» **Provided entries**:
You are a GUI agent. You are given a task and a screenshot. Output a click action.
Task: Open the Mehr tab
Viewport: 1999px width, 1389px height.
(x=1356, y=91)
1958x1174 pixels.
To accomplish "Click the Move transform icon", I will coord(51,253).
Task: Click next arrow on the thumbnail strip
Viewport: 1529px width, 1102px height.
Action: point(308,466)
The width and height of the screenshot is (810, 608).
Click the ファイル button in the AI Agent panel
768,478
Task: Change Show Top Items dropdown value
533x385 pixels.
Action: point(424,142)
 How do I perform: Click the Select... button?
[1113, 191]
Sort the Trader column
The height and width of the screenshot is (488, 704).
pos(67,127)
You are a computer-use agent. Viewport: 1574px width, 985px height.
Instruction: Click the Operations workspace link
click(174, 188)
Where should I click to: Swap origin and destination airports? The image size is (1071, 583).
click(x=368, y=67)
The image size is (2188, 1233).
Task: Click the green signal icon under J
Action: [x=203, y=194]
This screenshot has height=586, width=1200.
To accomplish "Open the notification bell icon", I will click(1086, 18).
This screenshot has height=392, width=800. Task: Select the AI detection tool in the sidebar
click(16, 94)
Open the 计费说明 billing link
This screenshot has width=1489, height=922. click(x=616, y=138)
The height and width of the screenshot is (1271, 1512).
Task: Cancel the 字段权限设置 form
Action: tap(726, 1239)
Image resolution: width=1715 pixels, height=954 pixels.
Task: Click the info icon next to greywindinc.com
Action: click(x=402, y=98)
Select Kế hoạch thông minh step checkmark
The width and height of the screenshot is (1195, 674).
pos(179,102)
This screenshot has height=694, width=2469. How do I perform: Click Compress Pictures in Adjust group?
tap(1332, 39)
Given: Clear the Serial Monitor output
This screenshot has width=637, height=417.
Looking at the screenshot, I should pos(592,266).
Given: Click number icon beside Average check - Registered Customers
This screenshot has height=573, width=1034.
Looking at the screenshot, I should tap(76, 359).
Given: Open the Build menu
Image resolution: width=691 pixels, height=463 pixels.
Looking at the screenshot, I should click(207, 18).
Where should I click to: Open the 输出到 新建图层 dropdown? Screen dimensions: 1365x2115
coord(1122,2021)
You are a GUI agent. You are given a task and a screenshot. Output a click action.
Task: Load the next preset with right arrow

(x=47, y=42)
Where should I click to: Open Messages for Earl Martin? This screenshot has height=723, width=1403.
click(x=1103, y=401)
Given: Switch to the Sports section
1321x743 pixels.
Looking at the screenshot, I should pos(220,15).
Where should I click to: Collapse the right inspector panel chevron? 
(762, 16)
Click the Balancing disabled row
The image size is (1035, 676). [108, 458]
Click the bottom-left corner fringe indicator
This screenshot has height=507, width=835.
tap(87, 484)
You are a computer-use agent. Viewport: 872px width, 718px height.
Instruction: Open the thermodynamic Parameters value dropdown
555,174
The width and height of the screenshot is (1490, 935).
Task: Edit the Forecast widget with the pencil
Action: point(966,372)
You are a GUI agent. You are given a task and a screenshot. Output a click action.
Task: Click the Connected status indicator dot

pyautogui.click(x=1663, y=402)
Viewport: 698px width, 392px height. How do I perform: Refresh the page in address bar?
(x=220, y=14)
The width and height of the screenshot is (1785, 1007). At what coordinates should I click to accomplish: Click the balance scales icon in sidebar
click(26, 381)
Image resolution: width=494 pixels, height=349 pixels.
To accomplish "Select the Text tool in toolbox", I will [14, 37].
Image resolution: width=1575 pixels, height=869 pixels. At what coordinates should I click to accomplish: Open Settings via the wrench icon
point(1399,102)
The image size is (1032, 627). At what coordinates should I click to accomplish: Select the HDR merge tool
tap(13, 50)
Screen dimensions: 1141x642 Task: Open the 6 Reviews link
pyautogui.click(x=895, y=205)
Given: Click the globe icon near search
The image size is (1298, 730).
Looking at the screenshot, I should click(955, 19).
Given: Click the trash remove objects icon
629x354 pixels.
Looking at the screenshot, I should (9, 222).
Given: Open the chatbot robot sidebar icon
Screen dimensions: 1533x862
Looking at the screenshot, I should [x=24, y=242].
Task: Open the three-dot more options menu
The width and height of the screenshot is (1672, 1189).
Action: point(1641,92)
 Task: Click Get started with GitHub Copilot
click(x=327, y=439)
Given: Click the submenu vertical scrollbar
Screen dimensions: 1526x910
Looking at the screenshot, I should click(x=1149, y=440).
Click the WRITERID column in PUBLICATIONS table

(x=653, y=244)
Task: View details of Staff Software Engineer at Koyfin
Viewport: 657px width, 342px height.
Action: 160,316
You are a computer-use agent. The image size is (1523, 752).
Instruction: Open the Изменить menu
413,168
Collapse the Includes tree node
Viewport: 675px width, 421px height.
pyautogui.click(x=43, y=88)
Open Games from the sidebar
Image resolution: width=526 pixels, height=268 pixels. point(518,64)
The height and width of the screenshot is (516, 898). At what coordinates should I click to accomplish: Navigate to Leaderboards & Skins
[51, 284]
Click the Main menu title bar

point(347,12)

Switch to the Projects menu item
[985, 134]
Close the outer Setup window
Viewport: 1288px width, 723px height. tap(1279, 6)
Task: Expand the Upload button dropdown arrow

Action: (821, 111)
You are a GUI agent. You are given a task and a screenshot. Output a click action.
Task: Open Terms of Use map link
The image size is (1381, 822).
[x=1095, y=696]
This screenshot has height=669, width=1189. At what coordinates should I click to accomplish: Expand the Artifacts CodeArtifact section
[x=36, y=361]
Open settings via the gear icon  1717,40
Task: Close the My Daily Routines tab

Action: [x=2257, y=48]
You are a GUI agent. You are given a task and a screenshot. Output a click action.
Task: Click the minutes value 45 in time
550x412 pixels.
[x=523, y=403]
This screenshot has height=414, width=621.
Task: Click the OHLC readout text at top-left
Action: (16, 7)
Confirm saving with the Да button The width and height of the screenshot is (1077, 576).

» **Exercise requirements**:
The complete listing is to be repeated word for word.

» **Solution**:
You are a GUI agent. You are given a task and a screenshot. Output a click action.
Task: Open the Mehr tab
Viewport: 1999px width, 1389px height.
(x=1356, y=91)
1958x1174 pixels.
To accomplish "Click the Move transform icon", I will coord(51,253).
Task: Click next arrow on the thumbnail strip
Viewport: 1529px width, 1102px height.
Action: point(308,466)
The width and height of the screenshot is (810, 608).
Click the ファイル button in the AI Agent panel
768,478
Task: Change Show Top Items dropdown value
533x385 pixels.
Action: point(424,142)
 How do I perform: Click the Select... button?
[1113, 191]
Sort the Trader column
The height and width of the screenshot is (488, 704).
pos(67,127)
You are a computer-use agent. Viewport: 1574px width, 985px height.
Instruction: Click the Operations workspace link
click(174, 188)
Where should I click to: Swap origin and destination airports? The image size is (1071, 583).
click(x=368, y=67)
The image size is (2188, 1233).
Task: Click the green signal icon under J
Action: [x=203, y=194]
This screenshot has height=586, width=1200.
To accomplish "Open the notification bell icon", I will click(1086, 18).
This screenshot has height=392, width=800. Task: Select the AI detection tool in the sidebar
click(16, 94)
Open the 计费说明 billing link
This screenshot has width=1489, height=922. click(x=616, y=138)
The height and width of the screenshot is (1271, 1512).
Task: Cancel the 字段权限设置 form
Action: tap(726, 1239)
Image resolution: width=1715 pixels, height=954 pixels.
Task: Click the info icon next to greywindinc.com
Action: click(x=402, y=98)
Select Kế hoạch thông minh step checkmark
The width and height of the screenshot is (1195, 674).
pos(179,102)
This screenshot has height=694, width=2469. How do I perform: Click Compress Pictures in Adjust group?
tap(1332, 39)
Given: Clear the Serial Monitor output
This screenshot has width=637, height=417.
Looking at the screenshot, I should pos(592,266).
Given: Click number icon beside Average check - Registered Customers
This screenshot has height=573, width=1034.
Looking at the screenshot, I should tap(76, 359).
Given: Open the Build menu
Image resolution: width=691 pixels, height=463 pixels.
Looking at the screenshot, I should click(207, 18).
Where should I click to: Open the 输出到 新建图层 dropdown? Screen dimensions: 1365x2115
coord(1122,2021)
You are a GUI agent. You are given a task and a screenshot. Output a click action.
Task: Load the next preset with right arrow

(x=47, y=42)
Where should I click to: Open Messages for Earl Martin? This screenshot has height=723, width=1403.
click(x=1103, y=401)
Given: Switch to the Sports section
1321x743 pixels.
Looking at the screenshot, I should pos(220,15).
Where should I click to: Collapse the right inspector panel chevron? 
(762, 16)
Click the Balancing disabled row
The image size is (1035, 676). [108, 458]
Click the bottom-left corner fringe indicator
This screenshot has height=507, width=835.
tap(87, 484)
You are a computer-use agent. Viewport: 872px width, 718px height.
Instruction: Open the thermodynamic Parameters value dropdown
555,174
The width and height of the screenshot is (1490, 935).
Task: Edit the Forecast widget with the pencil
Action: point(966,372)
You are a GUI agent. You are given a task and a screenshot. Output a click action.
Task: Click the Connected status indicator dot

pyautogui.click(x=1663, y=402)
Viewport: 698px width, 392px height. How do I perform: Refresh the page in address bar?
(x=220, y=14)
The width and height of the screenshot is (1785, 1007). At what coordinates should I click to accomplish: Click the balance scales icon in sidebar
click(26, 381)
Image resolution: width=494 pixels, height=349 pixels.
To accomplish "Select the Text tool in toolbox", I will [14, 37].
Image resolution: width=1575 pixels, height=869 pixels. At what coordinates should I click to accomplish: Open Settings via the wrench icon
point(1399,102)
The image size is (1032, 627). At what coordinates should I click to accomplish: Select the HDR merge tool
tap(13, 50)
Screen dimensions: 1141x642 Task: Open the 6 Reviews link
pyautogui.click(x=895, y=205)
Given: Click the globe icon near search
The image size is (1298, 730).
Looking at the screenshot, I should click(955, 19).
Given: Click the trash remove objects icon
629x354 pixels.
Looking at the screenshot, I should (9, 222).
Given: Open the chatbot robot sidebar icon
Screen dimensions: 1533x862
Looking at the screenshot, I should [x=24, y=242].
Task: Open the three-dot more options menu
The width and height of the screenshot is (1672, 1189).
Action: point(1641,92)
 Task: Click Get started with GitHub Copilot
click(x=327, y=439)
Given: Click the submenu vertical scrollbar
Screen dimensions: 1526x910
Looking at the screenshot, I should click(x=1149, y=440).
Click the WRITERID column in PUBLICATIONS table

(x=653, y=244)
Task: View details of Staff Software Engineer at Koyfin
Viewport: 657px width, 342px height.
Action: 160,316
You are a computer-use agent. The image size is (1523, 752).
Instruction: Open the Изменить menu
413,168
Collapse the Includes tree node
Viewport: 675px width, 421px height.
pyautogui.click(x=43, y=88)
Open Games from the sidebar
Image resolution: width=526 pixels, height=268 pixels. point(518,64)
The height and width of the screenshot is (516, 898). At what coordinates should I click to accomplish: Navigate to Leaderboards & Skins
[51, 284]
Click the Main menu title bar

point(347,12)

Switch to the Projects menu item
[985, 134]
Close the outer Setup window
Viewport: 1288px width, 723px height. tap(1279, 6)
Task: Expand the Upload button dropdown arrow

Action: (821, 111)
You are a GUI agent. You are given a task and a screenshot. Output a click action.
Task: Open Terms of Use map link
The image size is (1381, 822).
[x=1095, y=696]
This screenshot has height=669, width=1189. At what coordinates should I click to accomplish: Expand the Artifacts CodeArtifact section
[x=36, y=361]
Open settings via the gear icon  1717,40
Task: Close the My Daily Routines tab

Action: [x=2257, y=48]
You are a GUI agent. You are given a task and a screenshot. Output a click action.
Task: Click the minutes value 45 in time
550x412 pixels.
[x=523, y=403]
This screenshot has height=414, width=621.
Task: Click the OHLC readout text at top-left
Action: (16, 7)
Confirm saving with the Да button The width and height of the screenshot is (1077, 576).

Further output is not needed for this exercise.